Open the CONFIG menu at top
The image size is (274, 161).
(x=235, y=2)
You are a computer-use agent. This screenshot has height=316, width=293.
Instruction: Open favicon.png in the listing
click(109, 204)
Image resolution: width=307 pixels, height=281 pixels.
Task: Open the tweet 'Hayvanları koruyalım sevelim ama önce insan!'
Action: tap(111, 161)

*TASK DETAILS*: Transcription of the listing must be exact and complete.

*TASK ANSWER*:
Open the CONFIG menu at top
The image size is (274, 161).
(x=235, y=2)
You are a computer-use agent. This screenshot has height=316, width=293.
Instruction: Open favicon.png in the listing
click(109, 204)
Image resolution: width=307 pixels, height=281 pixels.
Task: Open the tweet 'Hayvanları koruyalım sevelim ama önce insan!'
Action: tap(111, 161)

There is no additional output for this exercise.